Their idea is to combine linear mixed models with tree based models to infer f_s(X) in the presence of the population effect. The nice thing about growing trees is that the method is fast, but are unstable with regards to small changes in input (highly discontinuous). This instability can be mitigated by subsampling and building many trees (RFs). The take home message is to use RF for feature selection, they use linear mixed models for prediction.

Finally, John Marioni gave a really interesting technical talk about the challenges in single cell RNA sequencing. The big idea is: multiple cells from a population -> single cell RNA-seq -> correlate patterns across cells -> infer cell type.

The big challenges remaining:

  • quantify variability, identify highly variable genes
  • visualization and clustering
  • downstream interpretation

John described several technical aspects of experiments in single cell RNA-seq.

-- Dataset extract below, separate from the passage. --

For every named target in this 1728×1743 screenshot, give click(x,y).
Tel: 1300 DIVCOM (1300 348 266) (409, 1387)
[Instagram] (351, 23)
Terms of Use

Long story short: technical variability is still a problem, e.g count value ranges quickly increase when technical noise is large. One example nice bit of work was their work to estimate kinetic model parameters for stochastic models of gene expression from single cell RNA expression data. This talk again didn’t contain anything so new and shiny, but the quality and thoroughness of the work presented that captured my attention. This was my first exposure to real data from single cell RNA seq experiments, which alone was enough to impress me.